Shahzia Sikander: This took me almost two years.
Jeffrey Brown: Oh, really?
Shahzia Sikander: Yes.
Jeffrey Brown: In her most renowned early work, called The Scroll, she captured her own life within this history. That’s her, a ghostlike presence throughout the scene, which can be read left to right.
Shahzia Sikander: At the end you also see her. She’s painting herself, but you never really get to see her face. So there’s always this level of mystery.
Jeffrey Brown: In fact, the entire exhibition, titled Extraordinary Realities and starting at the Morgan Library and Museum in New York, is a kind of portrait of the young artist, mostly paintings from Sikander’s first two decades of work in the 1990s and early 2000s, a chance for us and her, now 52, to look back, but also see continuing connections.
Shahzia Sikander: I was interested in examining some of those projections. Like, what is tradition? How do we define tradition? How is tradition performed? And those ideas captured my imagination as a young artist that who dictated when and what in time is old, and what is avant garde?
And the more I examined it, the more I felt like there was room to reexamine, to reimagine.
Jeffrey Brown: She began to layer image upon image, sometimes adding fantastical creatures and abstraction over refined details. She packed different kinds of information into small paintings, often using humor and wit angels, American flags for wings, in a reference to U.S. military interventions in the Muslim world.
In 1999, she did a painting titled The Faces of Islam for “The New York Times Magazine.”
What is the role of art that you see for addressing or responding to those kind of stereotypes?
Shahzia Sikander: The work was always resisting that type of fetishization, especially about the Muslim woman as needing to be saved, especially in how it gets played up in Hollywood, in media, in TV, in this.
And it has a deeper history of the representation of the veil in European colonial imperial history. And it counters it with other types of narratives, where the joyousness of the feminine, the inherent female agency, autonomy, ability to be creative, where its inner beauty, its inner strength is very present.
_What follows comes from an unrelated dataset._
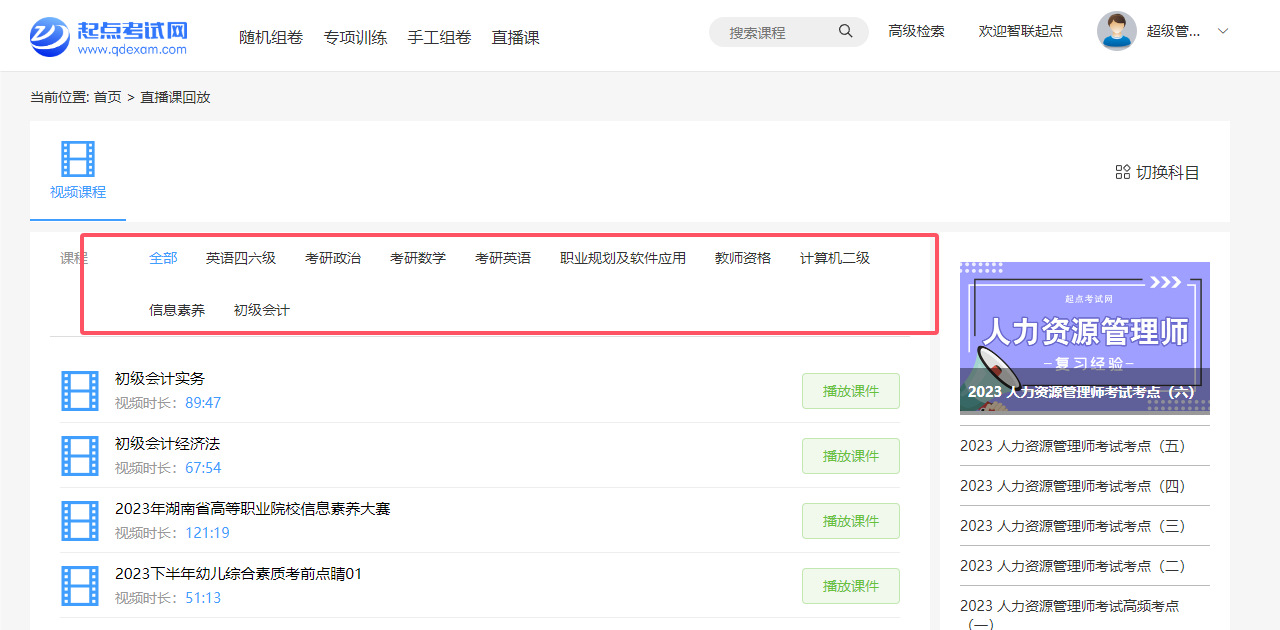This screenshot has height=630, width=1280.
Task: Expand the user account dropdown arrow
Action: (1222, 31)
Jeffrey Brown: That shows itself especially in Sikander’s first sculpture, two women intertwined, a classical Venus and Hindu devata, both, she says, in a position of power.
In recent years, Sikander has worked in new forms and larger formats, including massive billboard projections in Times Square and a 66-foot glass and ceramic scroll for Princeton University.
Shahzia Sikander: So, I made this here. I basically took elements from some of the paintings.
Jeffrey Brown: She created a new installation for this exhibition, long strips of paper that bring her small painting and imagery to three-dimensional life and draw in the viewer.
Regularly defined herself as South Asian, Pakistani, Muslim, and more, she’s been determined to break out of the boxes.
Shahzia Sikander: The more categories, the merrier. If the work can speak to Asian American-ness, fine, Muslim American-ness, fine, female artist, fine, artist, great.
All those categories and boxes are fine, as long as one is not restricted to operate within one or two. And I think, when we talk about that, we are talking about the agency of imagination, and that’s the best part of being an artist, is that you can really soar.
Jeffrey Brown: Shahzia Sikander’s exhibition, Extraordinary Realities, moves next to the Rhode Island School of Design Museum in providence, and then to the Museum of Fine Arts, Houston.
For the “PBS NewsHour,” I’m Jeffrey Brown at the Morgan Library and Museum in New York.
Judy Woodruff: Some soaring art there.